El asunto cambia en Monterrey, donde los equipos de los Borregos Salvajes del Tec de Monterrey (los “borregios”) y los Tigres de la UANL despiertan emociones intensas y reciben mayor interés de los medios locales. Son los equipos más dominantes de la liga, el trofeo suele quedarse por allá. En el norte el Clásico es entre aquellos dos equipos: nuestro Poli-UNAM les viene más chico que una talla cinco a mi trasero obeso.

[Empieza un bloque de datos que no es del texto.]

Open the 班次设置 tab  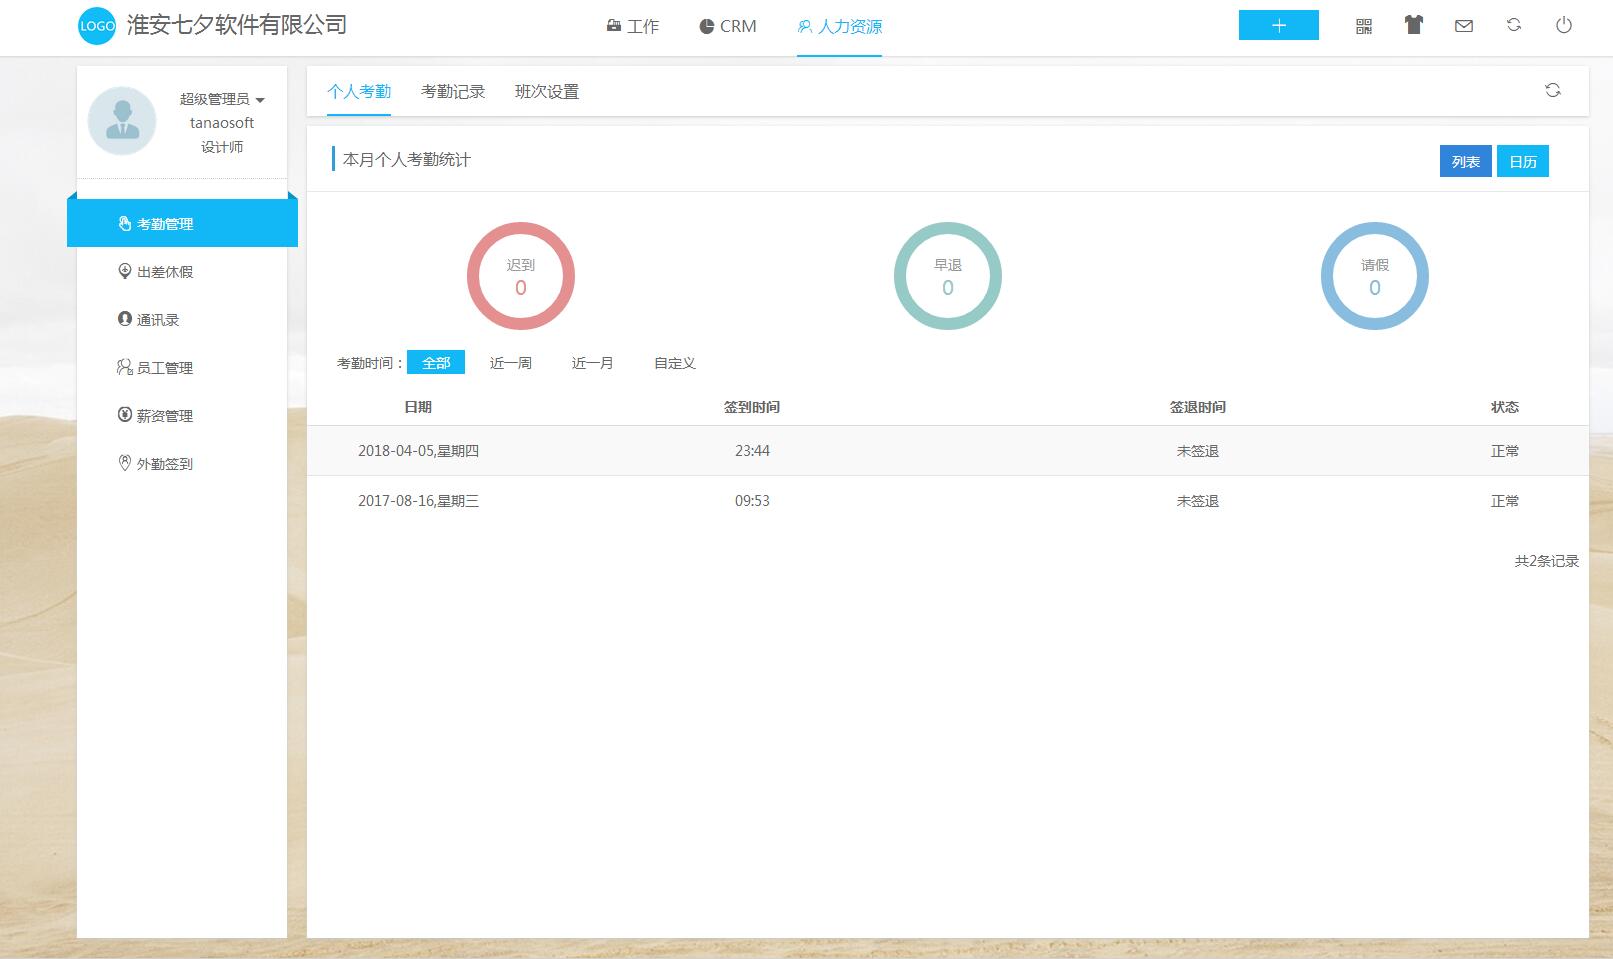coord(546,92)
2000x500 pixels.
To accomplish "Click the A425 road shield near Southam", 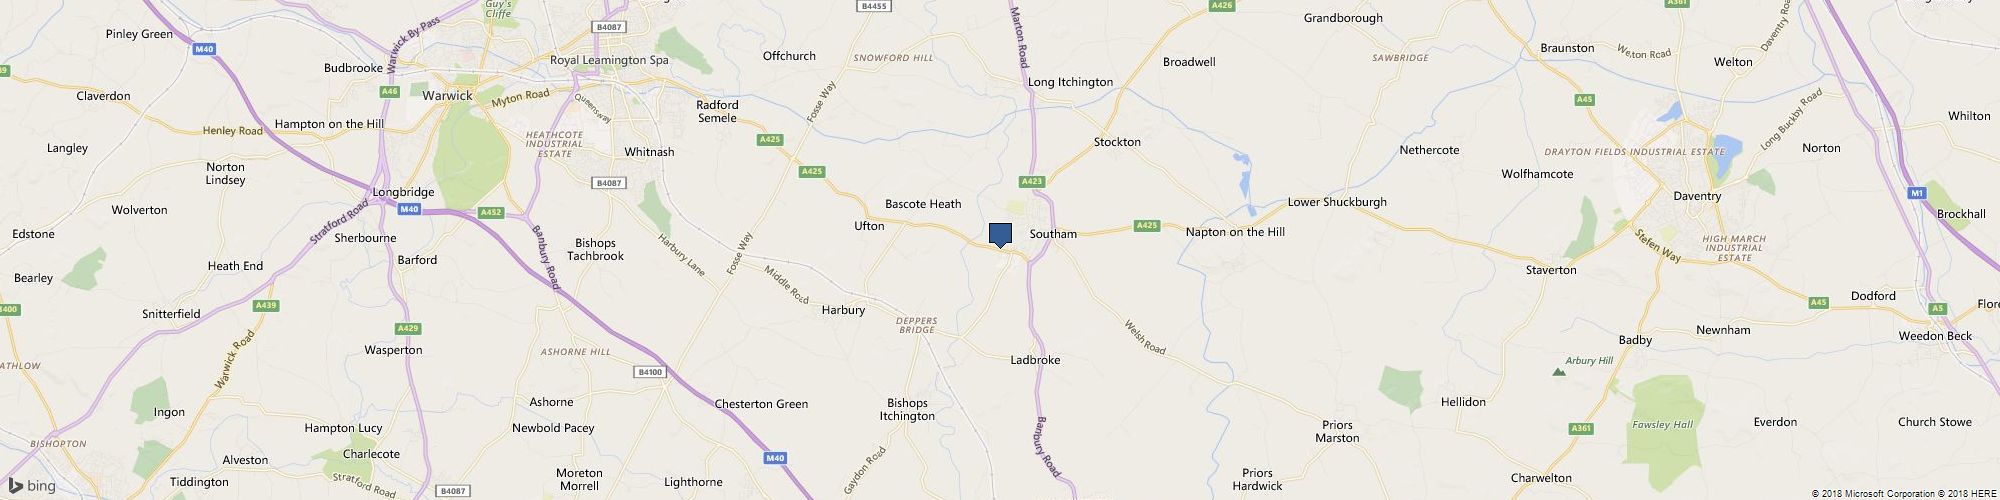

Pero hablemos de otra cosa. El otoño me trae otros recuerdos: la Serie Mundial del béisbol y la temporada de la NFL, que juntan millones de seguidores en la televisión mexicana, En nuestro país, según medios como ESPN y Récord, al menos 20 millones de fieles siguen a la NFL. Cada año se venden miles de jerseys en México, hay tiendas especializadas en toda la parafernalia del americano, restaurantes deportivos se llenan para ver el Super Bowl. Hay aficionados que coleccionan todo la memorabilia de su equipo y se juntan cada fin de semana a ver su equipo en casa de amigos o en algún bar. Fan de los Steelers, de los Cowboys, los Patriots o los Packers: hay toda una dinastía entre los fanáticos. Si creciste en los setenta, eres Steeler, no falla. Si te hiciste fan en este siglo, apuesto que tu equipo son los New England Patriots.

El jersey más presente en la cultura pop, el que se deja ver sobre todo en videos de rap, suele ser el de los cores, como Patrick Mahomes o Jalen Hurts, o, en la época gloriosa de los Pats, el 12 de Tom Brady. Otros jugadores logran colocarse en entre los favoritos, como el ala cerrada de Kansas City Chiefs, Travis Kelce (el novio de Taylor Swift, para mayor referente).

En mi caso, niña de los noventa, tengo dos jerseys: el de Steve Young de mis San Francisco 49ers, y el de Peyton Manning en su era con los Colts de Indianápolis. ¿Por qué le voy a Niners, por qué tengo una camiseta de Manning? Primera pregunta: amé los colores dorado y rojo desde chica, para mí una razón tan legítima como cualquiera para los niños que se acercan al deporte. Me tocaron buenas temporadas de San Francisco y un Super Bowl. Cada año espero que mi equipo me regale una temporada ganadora y un lugar en los playoffs. Ya pedir un Super Bowl me parece mucha vanidad, nos hemos quedado cerca, el equipo ha crecido en temporadas recientes y tiene estrellas en varias posiciones. Veremos.

Del jersey de Manning la razón es más por llevar la contraria. Era el único jugador que podía darle pelea a la dupla gloriosa de los Pats de Tom Brady y el coach Bill Belchick. Más o menos: la verdad es que en las justas entre ambos equipos, los Pats siempre sacaban la victoria. Sin embargo el dominio de Peyton Manning sobre su equipo era algo digno de verse. Conocía todas las estrategias, todos los señuelos. Aunque siempre tuvo coaches élite, Manning parecía jugar de manera independiente, un artista de la cancha.

La NFL me transporta a una tienda de mi infancia suburbana en la que todo era NFL y Halloween. Era un súper, así que en mi memoria la NFL huele a pan recién horneado, pizza Hut y unas hamburguesas al carbón buenísimas que se ponían afuera. Buenos y viejos tiempos.